France Takes Trip to U.S. to Drum Up Money for Venture Capital
(Bloomberg) -- France wants to convince U.S. private-equity firms to set up growth funds in Europe, as money at home isn’t enough to feed expanding startups that are seeking bigger tickets.
In a pitch to U.S. investors, French state-backed financier Bpifrance has pledged to contribute as much as 100 million euros ($111 million) in new growth funds that set up in Paris, Chief Executive Officer Nicolas Dufourcq said in an interview. Dufourcq went on a roadshow across the U.S. in November and hosted PEs in the French capital the following month. He plans to do the same again this year, with the aim of landing commitments.
“There were some 800 startups financed in equity last year in France, including 400 in seed rounds, and the mortality rate is very low,” Dufourcq said in Bpifrance’s Paris offices. “It’s only logical the next piece we need is growth funding.”

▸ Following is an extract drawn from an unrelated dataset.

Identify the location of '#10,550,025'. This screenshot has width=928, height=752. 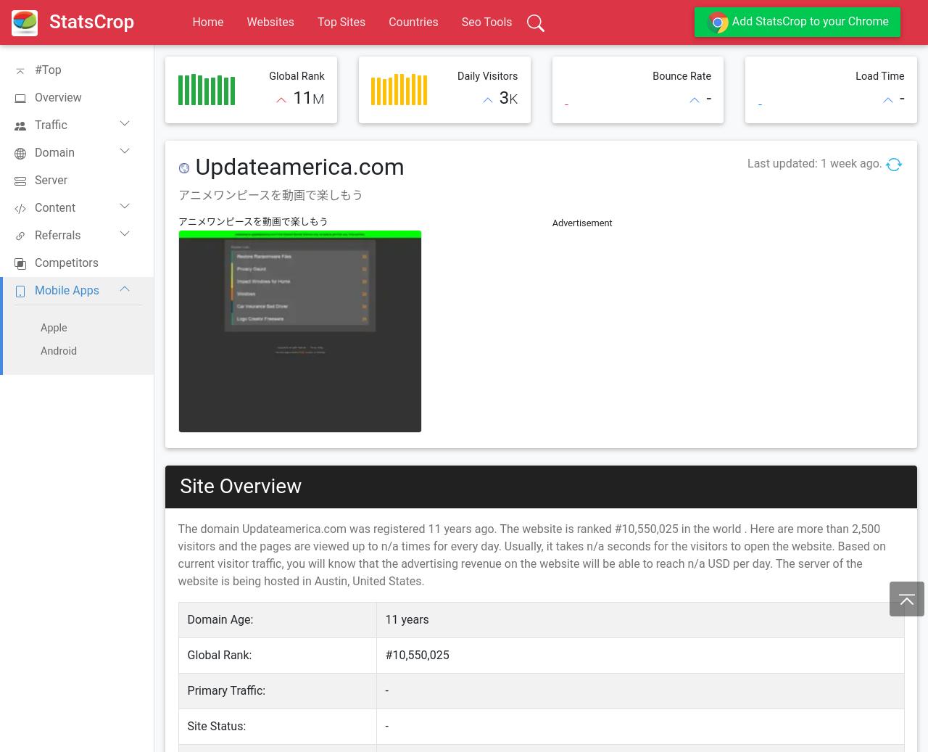
(384, 654).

With the likes of Europeans Eurazeo and Partech doing their share of investing, there’s about 10 billion euros of capital available for upstarts in France, Dufourcq said. Bpifrance alone has about 1 billion euros in direct investments to allocate to the so-called growth category. But that won’t be enough to cover demand from companies that are expanding quickly, he said.
The French ecosystem has made immense progress over the past decade, growing venture capital and spawning successful upstarts like cloud provider OVH Groupe SAS and ride-sharing app Blablacar. Doctor-appointment booking app Doctolib is the latest unicorn.

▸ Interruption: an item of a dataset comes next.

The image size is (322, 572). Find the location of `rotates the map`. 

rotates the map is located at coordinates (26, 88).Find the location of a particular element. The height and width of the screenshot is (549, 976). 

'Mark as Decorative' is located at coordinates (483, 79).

Bpifrance’s investment strategy ranges from backing upstart-funds to buying stakes in listed companies. It said Monday it’s backing car equipment maker Valeo.
But scaling for France’s startups remains a challenge, and raising rounds of several hundreds of million euros is part of why. A lot of entrepreneurs end up selling -- this month car sharing platform Drivy SAS sold itself to San Francisco-based Getaround for $300 million.
“This will change, including as French entrepreneurs who were successful in California return home,” Dufourcq said. “But like everything else, it takes time.”